Thursday, January 20, 2011

I've Got the REAL Golden Ticket

In which our Heroine eats yet again. 

My subject today is the unassuming cabbage.  I made a simple cabbage soup today.  It involved cabbage, grated carrot, bouillon, pepper, and paprika.  It doesn’t sound like much, but it was actually rather tasty.  And the best part is that I felt healthy by eating it too.
Cabbage has been given a bad rap.  I think of movies like Charlie and the Chocolate Factory, where cabbage shows up in a sad, starved soup.  In comparison to the “I’ve got a golden ticket” Willie Wonka candy bar, this poor cruciferous vegetable just doesn’t have a chance.  I also end up thinking of that Russian cabbage soup, borscht.  The first time I ate it, I thought little enough of it to assume that only a starving Siberian family during the Cold War could ever eat this stuff regularly.  When I moved to Alaska I learned that cabbage is extremely hardy against cold weather and heard a strange story about people freezing their cabbages out on the back deck during winter—thus increasing my belief that only those with no other choice—and who are inevitably very cold—would ever eat this stuff. 
I am beginning to learn that my assumptions (and consumptions, ha ha ha) were wrong.  Cabbage and its cousins have been considered a healthful food for centuries.  The Greeks and Romans especially considered it a sort of cure-all.  Scientists today find that cabbage can not only prevent against tumors, but can also encourage cancer cell apoptosis.  This means that the cancer cells self-destruct.  That’s right, they commit suicide.  It’s weird to say it, but I really hope that certain cells in my body commit suicide.  I wish for it every day. 
So what are cancer’s cousins, or cruciform vegetables?  They include: brussel sprouts, collard greens, kale, watercress, turnips, broccoli, cauliflower, bok choy, and pai tsai (Chinese celery cabbage).  When was the last time you ate one of these?  According to my source, Foods that Fight Cancer, eating broccoli just four times a week effectively blocks colon polyps from forming.  That’s not much of a hassle, now is it?
Take that, Willie Wonka, and your delicious chocolate candy bar too.

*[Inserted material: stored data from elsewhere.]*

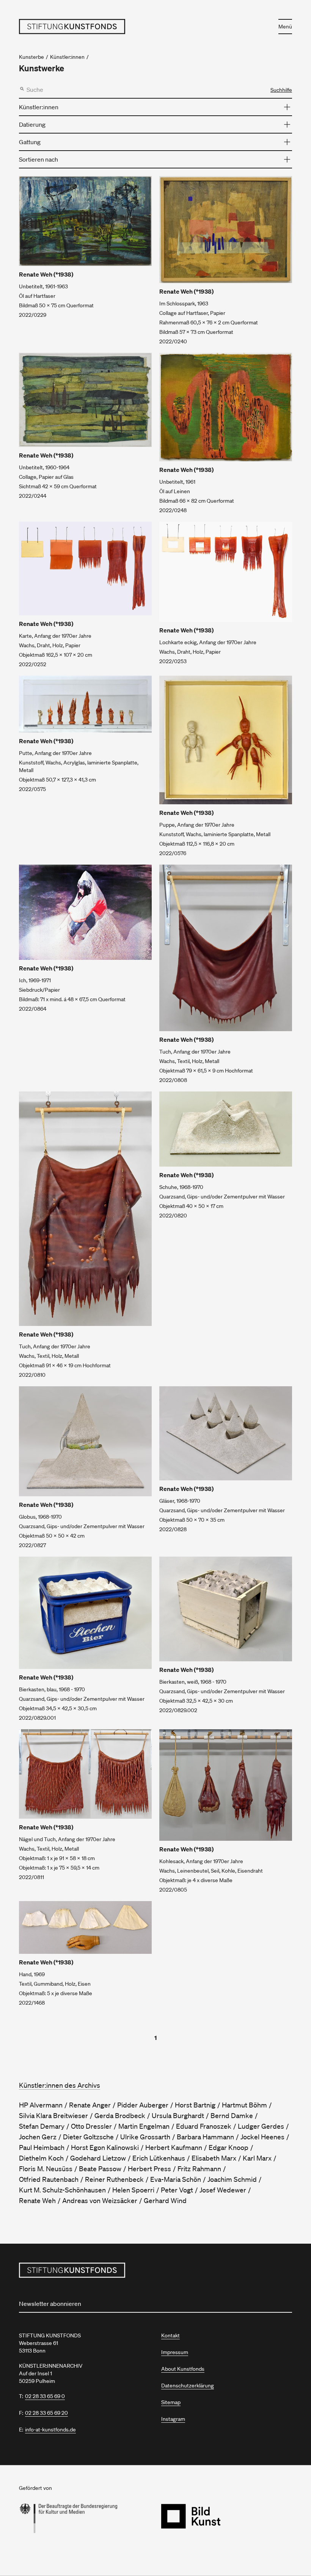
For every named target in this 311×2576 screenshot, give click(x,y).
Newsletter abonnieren (50, 2303)
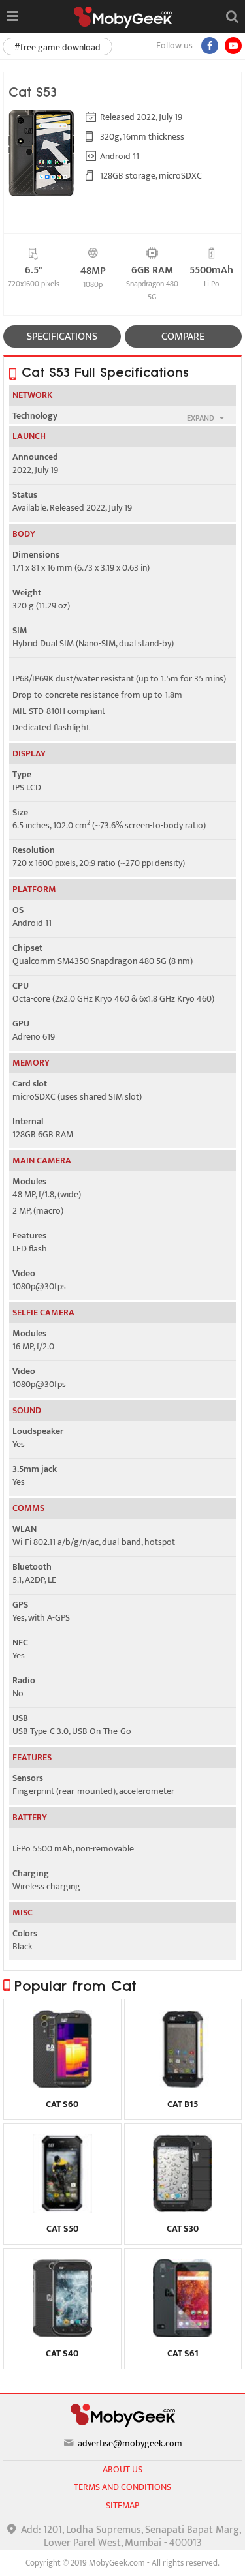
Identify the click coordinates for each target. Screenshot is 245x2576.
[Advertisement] (122, 2559)
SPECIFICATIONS (62, 337)
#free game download (57, 47)
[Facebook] (209, 45)
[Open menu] (12, 16)
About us (122, 2469)
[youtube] (233, 45)
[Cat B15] (182, 2085)
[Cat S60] (62, 2085)
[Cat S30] (182, 2209)
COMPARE (182, 337)
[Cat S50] (62, 2209)
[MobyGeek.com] (123, 17)
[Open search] (232, 16)
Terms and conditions (122, 2486)
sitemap (122, 2505)
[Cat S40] (62, 2334)
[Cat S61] (182, 2334)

  1. Yum - I love cabbage, especially in a delicious soup. Kale is great in soup too. I've made it in Zuppa Toscana (Olive Garden recipe) and loved it. You can find a link to the recipe on my blog: I've had both broccoli and cauliflower this week. Unfortunately, I also discovered Brownie Oreos. YUM!

  2. It was ironic to read this post after I just got back from the grocery store today. I actually just bought cabbage, cauliflower and broccoli to make some dishes and kale for the first time to try.

  3. I love cabbage! We use it a lot in Japanese cooking (bokchoy is an Asian cabbage) and people on my mission in the Philippines cooked with it a lot too! Funny thing, on the flip side of Charlie and the chocolate factory, I'm not a big fan of chocolate bars or chocolate in general unless it's super dark and bitter, and even then it has to be in very small amounts.

  4. I remember being served canned spinach at the school cafeteria. In my efforts to imitate the mighty Popeye I tried to eat the spinach (Mom wouldn't let me smoke a pipe) but found the sloppy green mash less than palatable.

    It took me YEARS to discover that the dark green leaves on salad bars and buffet tables that I loved to put on top of my salad were actually spinach leaves. Quality and freshness make all the difference.